Document passage:
Mandy,

> However I have trouble for
> Finalizer.printFinalizationQueue method that doesn’t belong there.
> What are the other alternatives you have explored?

Other alternatives could be to do all hashing/sorting/printing on native
layer i.e. implement printFinalizationQueue inside VM.

Both options has pros and cons - Java based solution requires less JNI
calls and better readable but takes more memory.

It might be better to return an array of Map.Entry<String, int[]>
objects to VM rather than one huge string.

-Dmitry



On 2015-05-20 05:54, Mandy Chung wrote:
> 
>> On May 18, 2015, at 5:17 AM, Dmitry Samersoff
>> <dmitry.samers...@oracle.com <mailto:dmitry.samers...@oracle.com>> wrote:
>>
>> Please review updated version of the fix:
>>
>> http://cr.openjdk.java.net/~dsamersoff/JDK-8059036/webrev.07/
>>
>> Most important part of the fix provided by Peter Levart, so all
>> credentials belongs to him.

Material provided:
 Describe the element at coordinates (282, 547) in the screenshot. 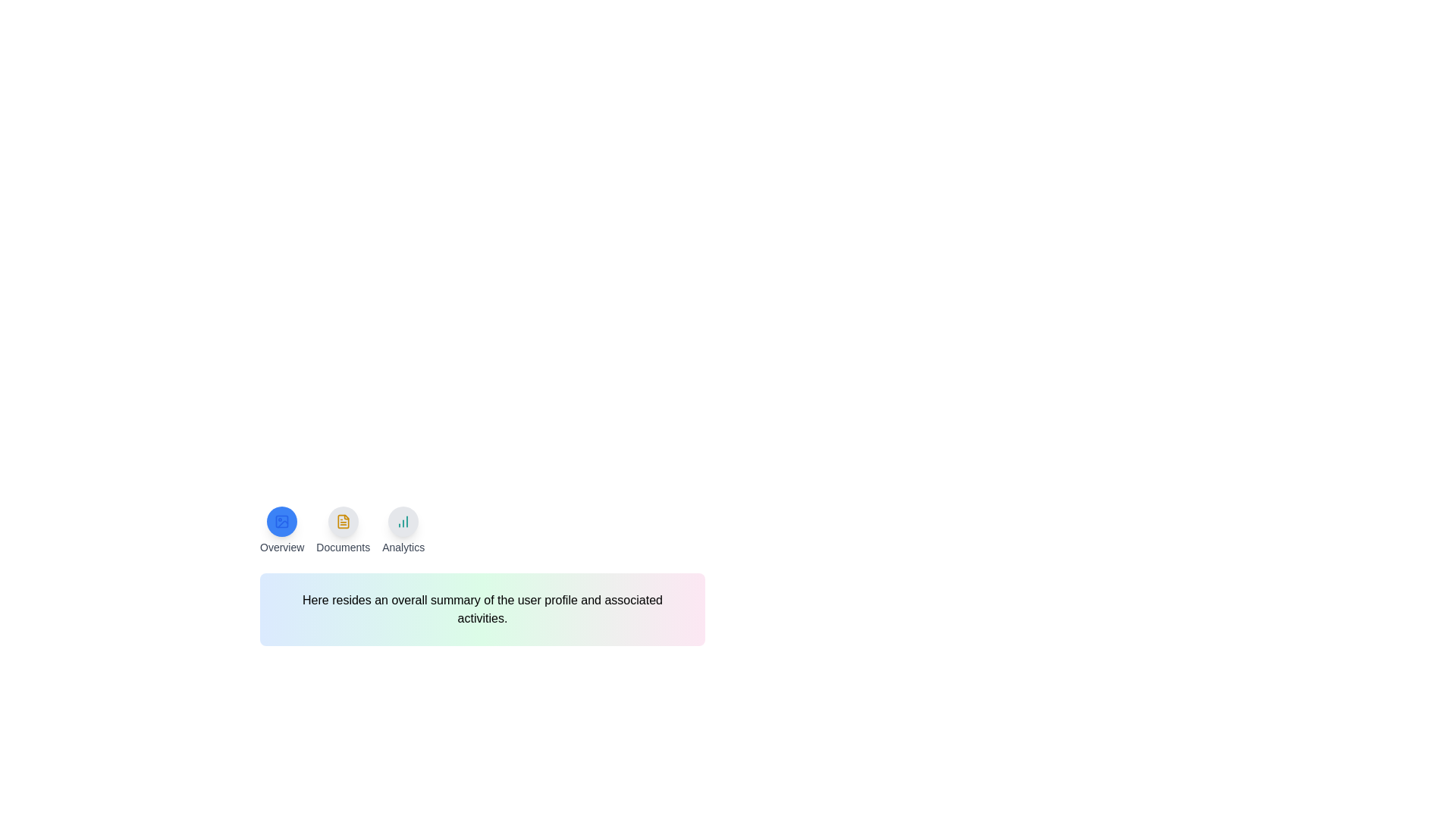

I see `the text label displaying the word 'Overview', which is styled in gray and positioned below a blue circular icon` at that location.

---

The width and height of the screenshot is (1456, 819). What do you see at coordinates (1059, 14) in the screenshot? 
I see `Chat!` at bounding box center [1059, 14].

...

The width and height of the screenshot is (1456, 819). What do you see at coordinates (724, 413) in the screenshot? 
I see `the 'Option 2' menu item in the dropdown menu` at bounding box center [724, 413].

Problems and tasks:
1 - List every full name, with both first and last name, that appears in the email above.
2 - Please quote the email above, starting at "Other alternatives could" and ending at "one huge string.".

Answers for this exercise:
1 -
Mandy Chung
Dmitry Samersoff
Peter Levart

2 -
Other alternatives could be to do all hashing/sorting/printing on native
layer i.e. implement printFinalizationQueue inside VM.

Both options has pros and cons - Java based solution requires less JNI
calls and better readable but takes more memory.

It might be better to return an array of Map.Entry<String, int[]>
objects to VM rather than one huge string.